We believe that the fundamental key to this is virtualization. As the industry’s only 100% software, cloud-native end-to-end network software provider, we see that once this turn is in motion, many of the challenges actually become new opportunities.

Editor: At the India Digital Summit, you talked about the role of open source innovation in shifting the mobile network paradigm. Can you elaborate!

Mr. Kohli: The issue is how carriers can use Open Source to innovate new services. It’s an interesting topic because carriers have been losing this game for the last 20 years.

And, if you look back, you know when things were very well defined, there was a PSTN phone (plastic), and you had dial tone which carriers offered, and that service worked 100%. You picked up, heard the dial tone, and everything worked. Back then, it was your 1G/ 2G services, it was a feature phone, or it was not even a feature phone, 10-digit numbers, all you could do was make a phone call, maybe short SMS – it worked great.

I think the game started changing when – and until that time of course, the network was smarter than the phone because the network was telling the phone you can only do these five things voice mail, SMS, MMS, make a phone call and that’s it. I guess ten years ago with the iPhone & Android, phones became smarter, and that’s where actually carriers lost the game. Because now, the phone has become smarter than the network.

And, the competition changed. But, it’s actually very difficult now because carriers are regional. For example, Jio is the biggest operator in India, and, still serving the Indian market but is now competing against companies like Google and Facebook who are serving the worldwide market. So, they can take their R&D dollars and spend on services which they can offer to the whole world. And they are adopting Open Source and other new technologies.

On the other hand, carriers like AT&T or Verizon even if they are big, they are still only one hundred million subscribers versus Google and Facebook can do billions of subscribers. But on top of that, we talk about all the analytics foundation and all those open projects, but we have a boat anchor called 3GPP. Where five, six vendors get together (maybe a few thousand people) and determine what is best for all of us. They determine that, for example, 5G should be implemented a certain way and they come together and figure out the 3GPP spec. Which then only they can develop, and only they know how to answer those questions because they are the ones who came up with it. And the rest of the whole world has to follow it. So, in a way, it’s very, very – unopen. Right, there’s no openness about this whole industry because of the way it is constructed.

So, unless we change the game from the very beginning, we will only be playing on the edges. You know you can look at various examples in the industry of success with openness such as an SD-WAN or EPC but the biggest cost in the access/connectivity space is a closed circuit and very difficult to penetrate. So, it will be very difficult for a carrier to achieve the same level of success again.

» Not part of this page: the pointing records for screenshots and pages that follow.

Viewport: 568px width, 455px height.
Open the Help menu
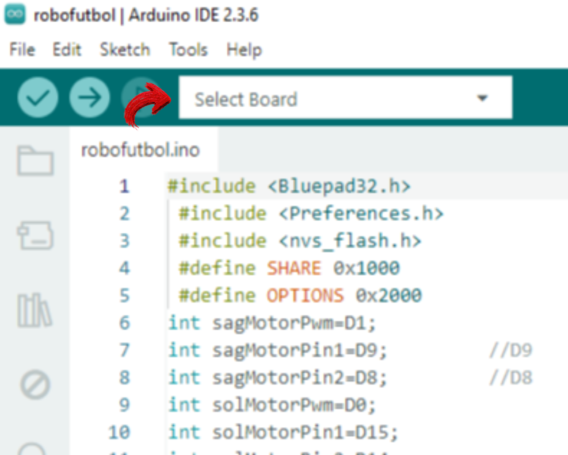coord(244,50)
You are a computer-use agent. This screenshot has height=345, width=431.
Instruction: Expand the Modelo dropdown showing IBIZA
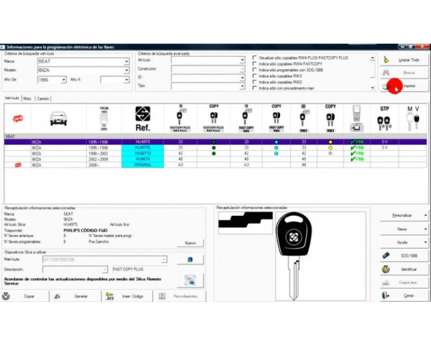point(125,70)
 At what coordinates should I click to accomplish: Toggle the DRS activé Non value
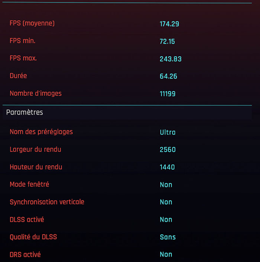coord(166,254)
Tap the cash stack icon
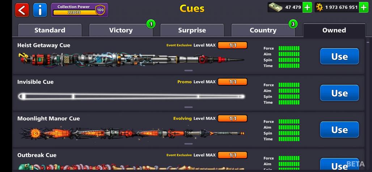This screenshot has width=372, height=172. (x=275, y=7)
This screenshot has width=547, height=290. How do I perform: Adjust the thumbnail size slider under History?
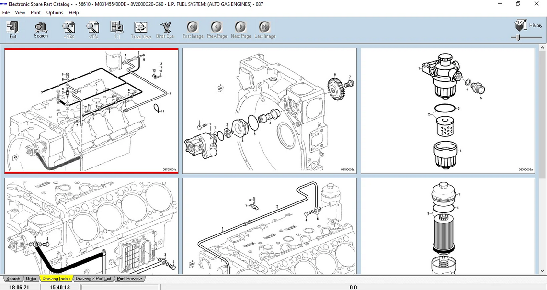(517, 37)
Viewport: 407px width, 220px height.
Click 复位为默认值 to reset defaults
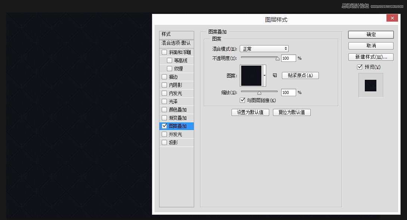292,112
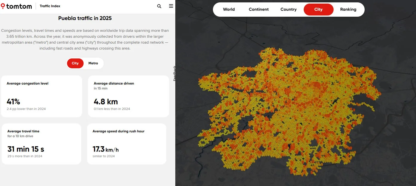Click the Average congestion level card

42,96

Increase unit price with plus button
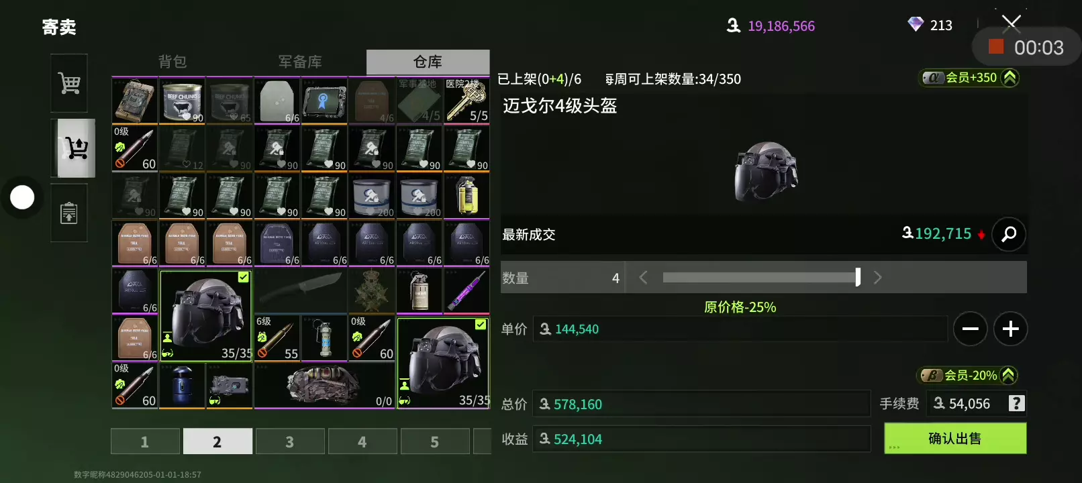1010,329
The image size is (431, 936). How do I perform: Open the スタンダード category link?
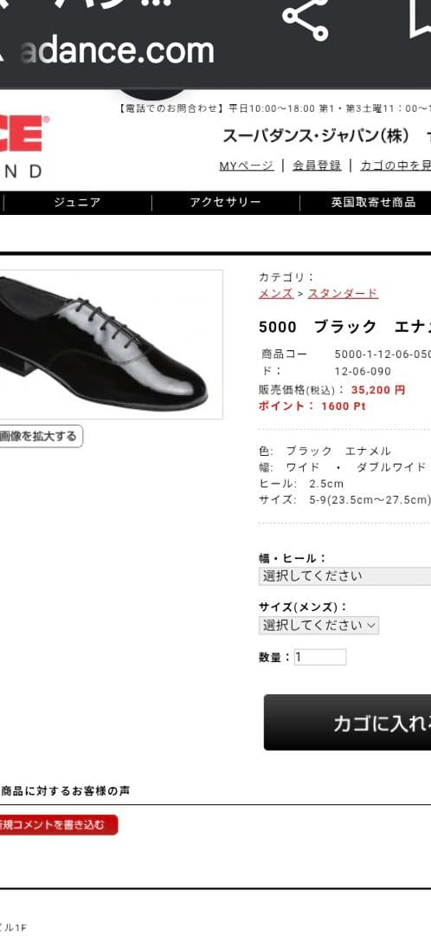point(343,293)
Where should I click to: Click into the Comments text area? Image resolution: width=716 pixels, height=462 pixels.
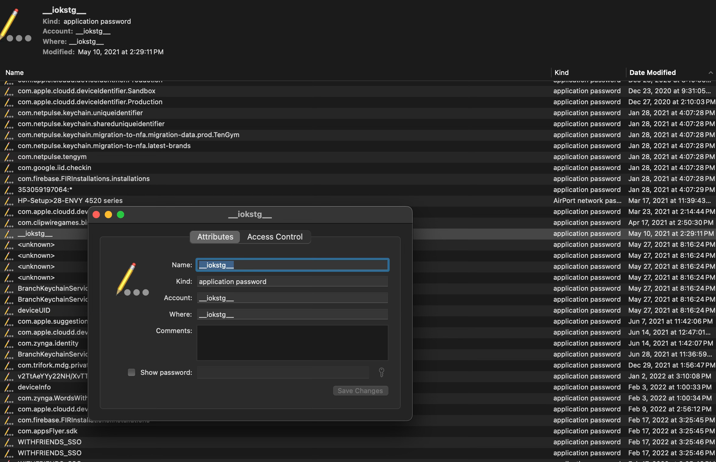pyautogui.click(x=292, y=343)
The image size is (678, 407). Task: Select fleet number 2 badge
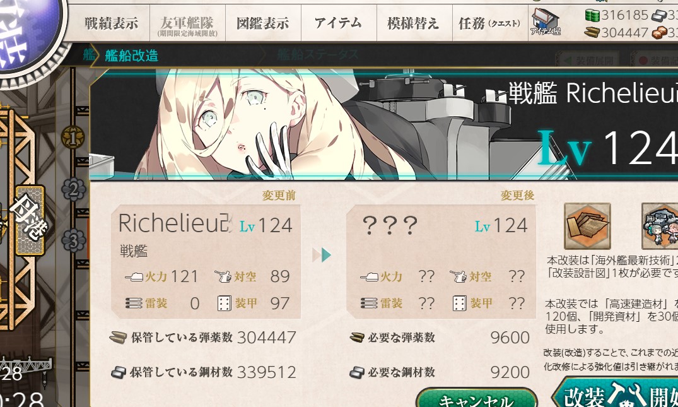[74, 189]
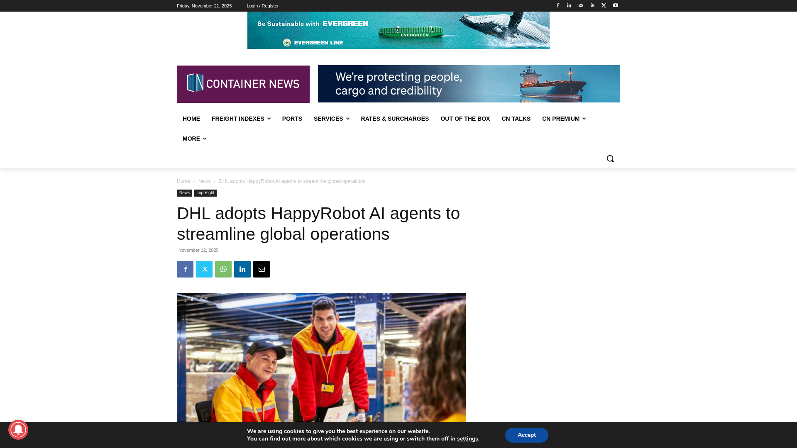Share article on LinkedIn
This screenshot has height=448, width=797.
[242, 269]
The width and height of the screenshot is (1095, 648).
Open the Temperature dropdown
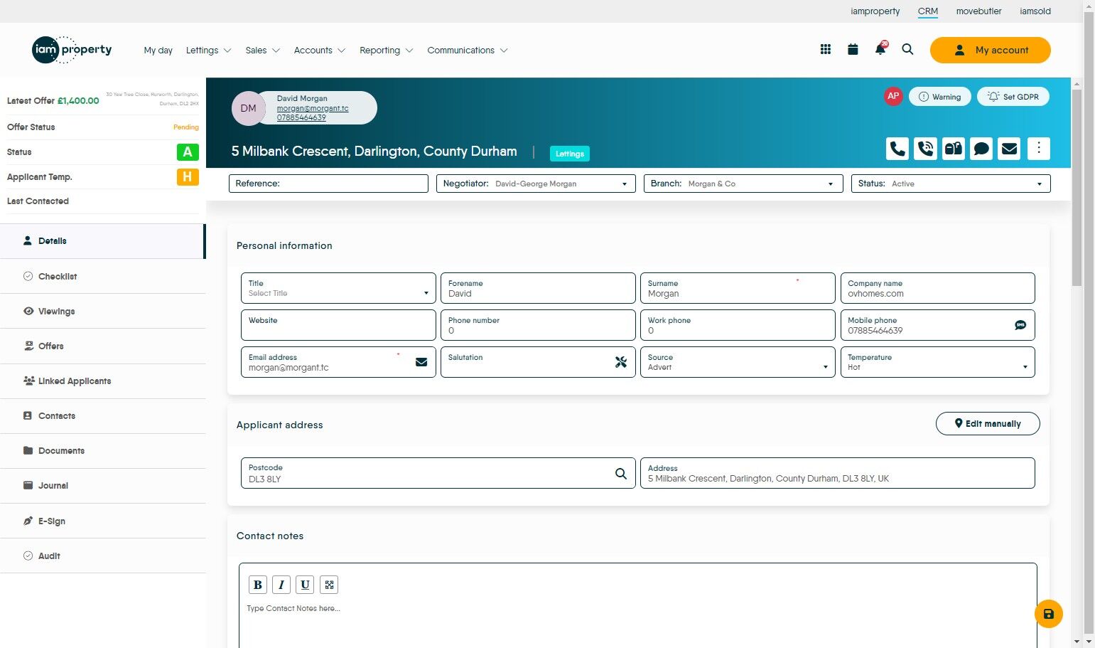coord(937,363)
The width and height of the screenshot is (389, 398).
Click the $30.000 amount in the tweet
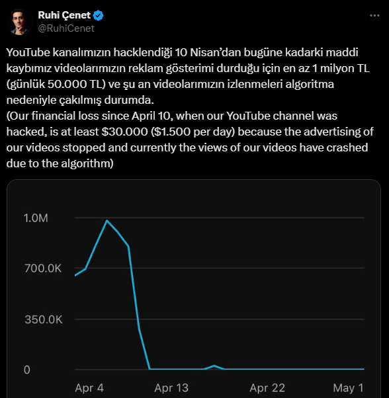pyautogui.click(x=124, y=132)
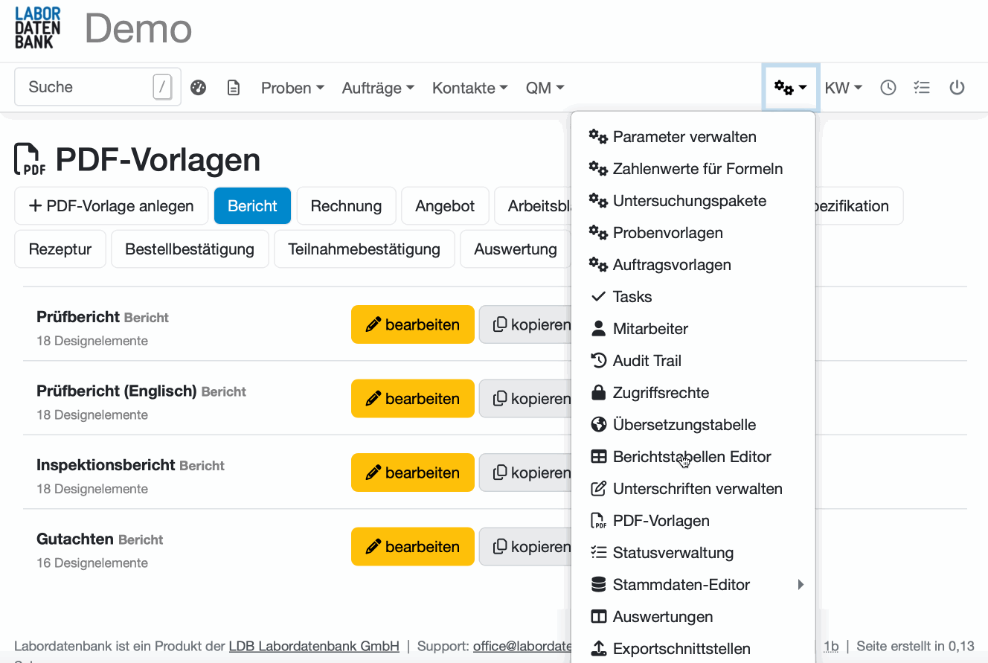Viewport: 988px width, 663px height.
Task: Select Audit Trail from the settings menu
Action: (646, 360)
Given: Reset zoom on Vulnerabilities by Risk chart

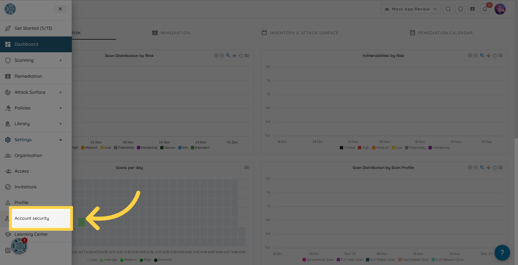Looking at the screenshot, I should point(494,56).
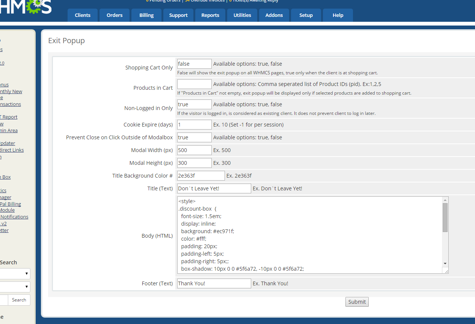Open the upper dropdown under sidebar Search heading
The height and width of the screenshot is (324, 475).
click(15, 273)
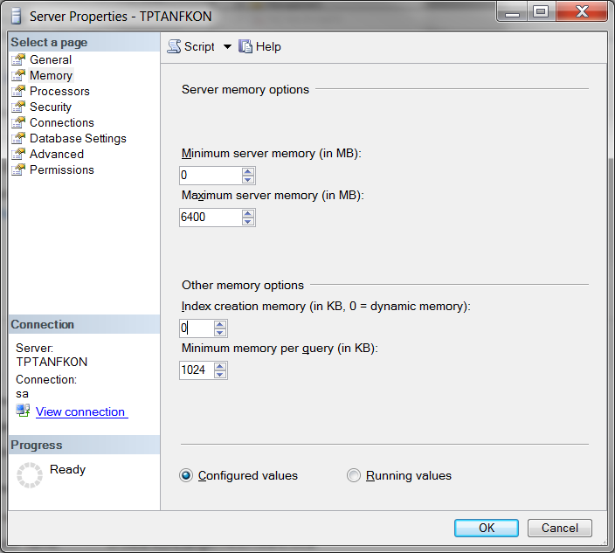The height and width of the screenshot is (553, 615).
Task: Decrease Minimum memory per query with down arrow
Action: coord(220,376)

So, I think about the services part, and I would like to encourage the Linux foundation and other groups. So, what if there was a competing initiative to 3GPP saying, “Let’s open up. Who can come up with the best algorithms for improving the spectral efficiency by five times?” And you’ve made it an Open Source project. And open it up to you know, hundreds of thousands of people. I bet you they’ll come up with better answers, better use of all the machine learning algorithms, all the natural learnings, things which Google or Facebook uses. Just imagine if we opened it all up to scientists and signal processing engineers, PhDs, etc. They would come up with a lot better than what the five or six companies working together can come up with.

I think in general, there’s a lot to be done. What we have been doing so far, is still on the edge, and is still not solving our main problems. And the main problems have been more about how this whole industry is very closed.

Still Indian market is very conservative with the Open Source based solutions? Do you agree or disagree?
We believe that some regions are more ‘open’ to these solutions than others but it’s really a global issue as it relates to industry standards (as referenced in previous response).